== Set task ==
Please pull out the passage of the flood insurance fact sheet below from "Alex called her" up to and including "PREMIUMS GONE UP?", copying it word for word.

== Page ==

>>

This fact sheet is for information only. It is recommended that you get legal advice about your situation.
Alex has just received her building insurance policy renewal forms and was alarmed to see the premium had increased from $840 to $3600.
Alex could not work out what had changed.
Alex called her insurer which explained that the policy was priced on risk and that was the premium price set. But Alex had lived in the property for 10 years and could not understand why it had now increased!
WHY HAVE FLOOD INSURANCE PREMIUMS GONE UP?
Over the past few years a number of factors have combined to raise the price of flood cover and insurance more generally. These include:
- The cost of claims generated by the series of major disasters in 2010-11
- Australian insurers paying more for reinsurance (insurance that insurers take out to cover major events) because of these disasters
- Improved information available about where and when floods will occur and how much it costs to fix damage
- Increasing household or address level assessment and pricing of flood risk meaning those with lower risk are paying less and those with higher risk are paying more, and
- Lack of information available to insurersabout local flood mitigation measures such as raised floor heights or even a levee, meaning these factors may not be taken into account.
Some of these factors – such as claims costs and reinsurance – have affected everyone who buys insurance because insurers spread the cost across all their customers. The other factors only affect very specific areas or customers (who may face higher local perils).
MY HOME AND CONTENTS INSURANCE PREMIUMS ARE RISING – I’M THINKING OF OPTING OUT OF FLOOD COVER
Before you decide to change your cover and remove your coverage for flood you should consider the following:
- What is the risk?
- Am I in a flood prone area?
- Is the insurer right? Are they taking all of the information about my house into consideration.
WHAT IS THE RISK?
Insurance premiums are calculated taking into account a number of factors, including but not limited to your claims history but also what the likelihood is that your property may be subject to various risks, including natural disasters like flood or bushfire. Events like floods can cause substantial damage, even if your risk of flooding is only a few centimeters above the floor (for example, replacement of flooring, carpets and structural damage).
Insurance companies now by law have a standard definition of flood across all policies.
What this means for insurers is that they are not able to reduce the risk (and with it your premiums) by excluding or limiting their exposure by putting in place conditions and exceptions that may have otherwise reduced their liability or exposure in the event of a flood.
Some insurers may choose not to cover you, or may decide to increase your premiums by a little or a lot because they have assessed your flood risk differently.
You may be tempted to opt out of flood to retain your coverage or reduce your premiums to save money.

<<

== Data shown ==
>>

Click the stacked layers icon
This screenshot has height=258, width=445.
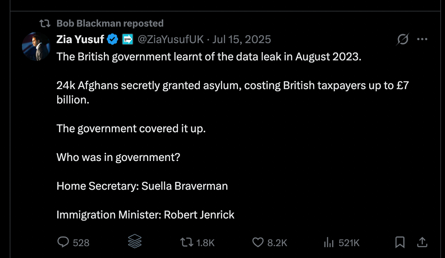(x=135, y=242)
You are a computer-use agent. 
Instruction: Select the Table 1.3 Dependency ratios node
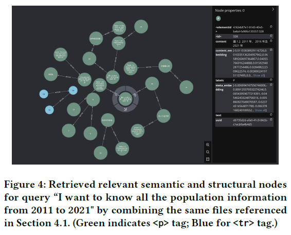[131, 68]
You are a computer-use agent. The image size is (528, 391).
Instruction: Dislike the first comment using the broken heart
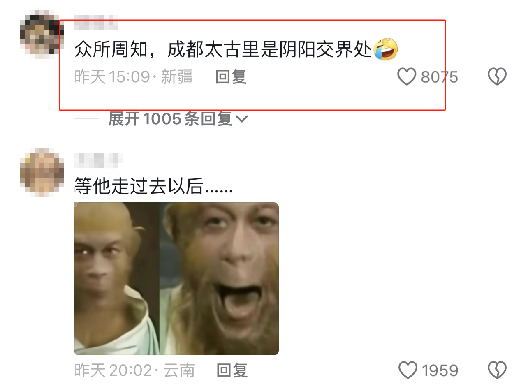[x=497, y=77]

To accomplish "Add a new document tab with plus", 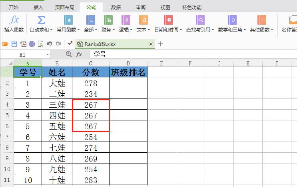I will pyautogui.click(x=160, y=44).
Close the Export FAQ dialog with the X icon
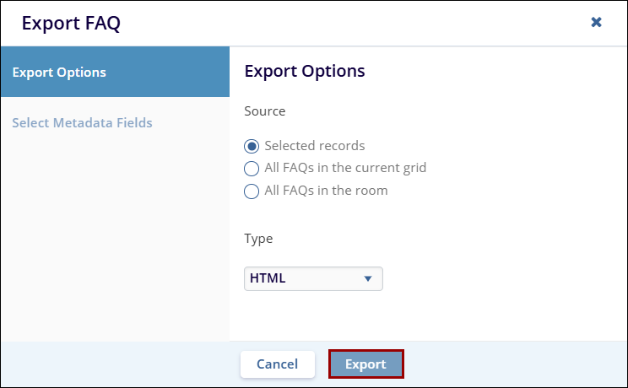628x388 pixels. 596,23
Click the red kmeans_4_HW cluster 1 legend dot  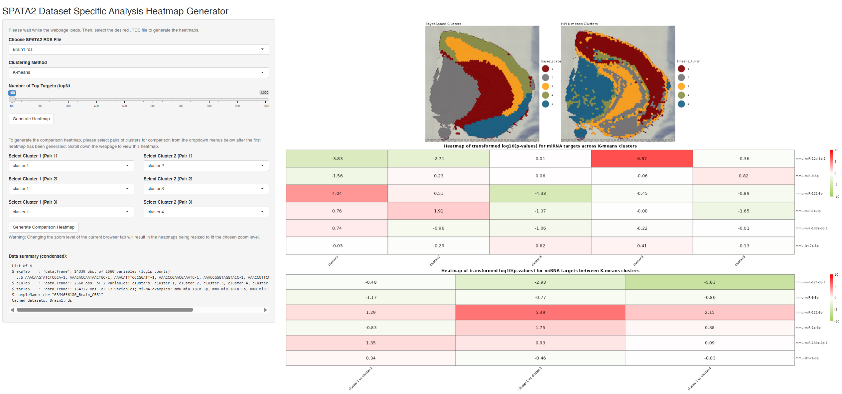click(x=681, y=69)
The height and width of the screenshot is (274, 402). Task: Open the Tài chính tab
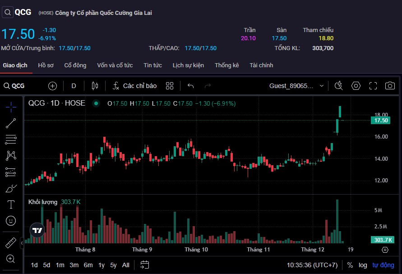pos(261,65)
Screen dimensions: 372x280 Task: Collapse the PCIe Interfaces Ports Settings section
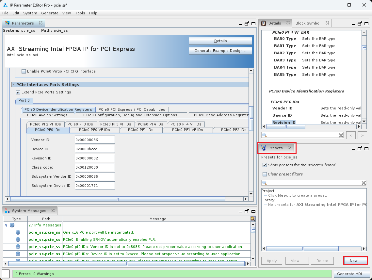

<<

== Solution below ==
Alex called her insurer which explained that the policy was priced on risk and that was the premium price set. But Alex had lived in the property for 10 years and could not understand why it had now increased!
WHY HAVE FLOOD INSURANCE PREMIUMS GONE UP?